I've watched a couple of movies off my DVR recently, and will get around to doing full-length posts on them sometime.
Posted by Ted S. (Just a Cineast) at 5:21 AM
Tuesday, October 4, 2016
Last October's TCM Spotlight was on Trailblazing Women, specifically looking at women directors. It was supposed to be the first part of a two-part series, with the second part coming in October of this year. Well, we're in October now, and so the Trailblazing Women spotlight returns.
It'll start before prime time, with a Mary Pickford documentary at 6:00 PM. The film I'm looking forward to tonight is Mothers of Men at 10:00 PM. It's apparently a restoration of a 1921 release of the 1917 movie, since the original 1917 prints are all believed lost. This is one I haven't seen before, so I can't comment on it other than the brief reading up on it I did at IMDb and elsewhere.
From what I gather from the web-site, Ileana Douglas is hosting the whole thing, and tonight's co-host is Cari Beauchamp, who appeared last year, I believe in the early directors nights.
Posted by Ted S. (Just a Cineast) at 5:17 AM
Monday, October 3, 2016
Surprisingly, The Wicker Man is not on the TCM schedule this month
We're in the first full week of a new month, and as I mentioned yesterday, with it being October there's a lot of opportunity to see horror movies. And so it makes some sense that TCM selected Christopher Lee as the star of the month, since he's so identified with those Hammer horror movies. But he did a fair amount of non-horror work, and TCM will be sampling that as well.

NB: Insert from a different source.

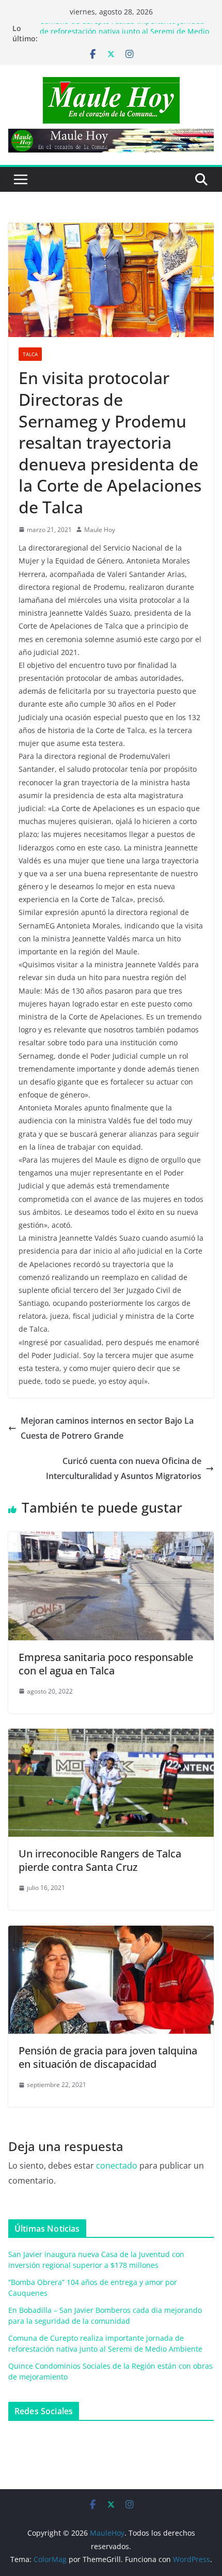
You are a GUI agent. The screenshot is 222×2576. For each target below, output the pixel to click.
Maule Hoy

Tonight at 8:00 PM, for example, TCM will be showing the rarely-seen Jinnah, in what is apparently the North American television premiere. Christopher Lee stars as Mohammad Ali Jinnah, a name people in America might not recognize. Everybody knows Gandhi, but when Indians were struggling for their independence from Britain, Jinnah believed that the Muslim minority needed a nation of its own. He eventually got his wish as India was partitioned into India and Pakistan, which at the time consisted of West Pakistan (the country today known as Pakistan) and East Pakistan, which is now Bangladesh, having seceded from the West in a bloody civil war. Of course, partition mean huge population migrations, which is probably why Jinnah is such a controversial figure. It's one I'm really looking forward to.
Posted by Ted S. (Just a Cineast) at 5:14 AM
Sunday, October 2, 2016
Everybody's favorite monster, along with actor Colin Clive
Ah, October is here, that month when everybody starts thinking of horror because Halloween is at the end of the month. TCM is starting tonight, with the classic 1931 Frankenstein at 8:00 PM. It's the jumping off point for a dozen Frankenstein movies, airing every Sunday in prime time in October on TCM.
The 1931 version is the one everybody remembers, but of course it's not original in that it's based on the novel by Mary Shelley. That having been said, it's not even the original movie version. Much like there was a two-reel version of Ben-Hur in the first decade of the last century, there was also a two-reel version of Frankenstein about that early. (At least the Frankenstein story was already in the public domain.) That 1910 version of Frankenstein survives and can be seen on Youtube:
Saturday, October 1, 2016
In yet another sign that Robert Osborne probably won't be coming back as TCM host, there's another guest host for this month. Actor Ron Perlman will be presenting the movies on Fridays and Saturdays this month; today should be the first night he's hosting.
I notice that tonight's prime time lineup starts at 8:00 PM with Two Guys From Milwaukee. I find it hard to believe that this would ever have been selected as an Essential, so the folks at TCM finally decided to scrap it for this year, I'd guess. I have no idea if it will be coming back next March, and if so, who will be hosting it. I'd guess Ben Mankiewicz and... somebody, but don't know who he'd guest host it with. Sally Field?